Healthcare Organizations Must Evolve and Adapt to Survive

by Trevor Strome on November 6, 2012

Healthcare organizations (HCOs) are always working to improve the quality of their care and the efficiency of their business operations. More often than not, the approach to improving quality, performance, and efficiency is through a quality improvement (QI) project. The term “project” in this respect, however, is misleading at best, and potentially counter-productive at worst.

Given the common definition of the word “project” (as defined by the Project Management Institute), the phrase “quality improvement project” implies that improving healthcare quality is “a temporary group activity designed to produce a unique product, service or result… with a defined beginning and end in time.”  Unfortunately, in many cases, this is exactly what happens.

Some healthcare organizations focus on improving quality in bursts, for short periods of time. This attention to QI is usually in reaction to some negative event such as a critical incident, or after a “eureka moment” where an executive member learns something new at a conference or after seeing a product or consultant demo. Once the initial excitement wears off the initiative, however, the unit, department, program, facility, or entire enterprise reverts back to its initial sub-optimal state.

Even HCOs with quality improvement entrenched in organizational culture and with well-evolved quality improvement frameworks rarely initially achieve total success, and must revisit areas of improvement (often multiple times). This is because achieving change within healthcare organizations is difficult, and much like breaking a bad habit, rarely is sustained after the first try.
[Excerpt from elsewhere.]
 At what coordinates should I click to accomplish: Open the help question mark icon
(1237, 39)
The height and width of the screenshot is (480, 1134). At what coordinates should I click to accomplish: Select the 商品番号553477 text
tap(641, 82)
Healthcare is in a constant state of flux. Innovations in healthcare technology are ushering in change at an ever more rapid pace, emerging diseases and changing patient demographics are presenting new treatment challenges to clinical staff, and organizations themselves face on ongoing barrage of new regulations and changes to funding models. What might have been an effective and/or necessary process, workflow, or policy twenty years ago (or even two years ago) is likely no longer relevant, or is in need of major updating.

Healthcare organizations, now more than ever, must evolve and adapt not merely to maintain (and improve) quality, performance, and patient safety, but to survive. Of course, the standard principles of providing safe, efficient, and effective patient care will never change – but exactly how that is done must always change.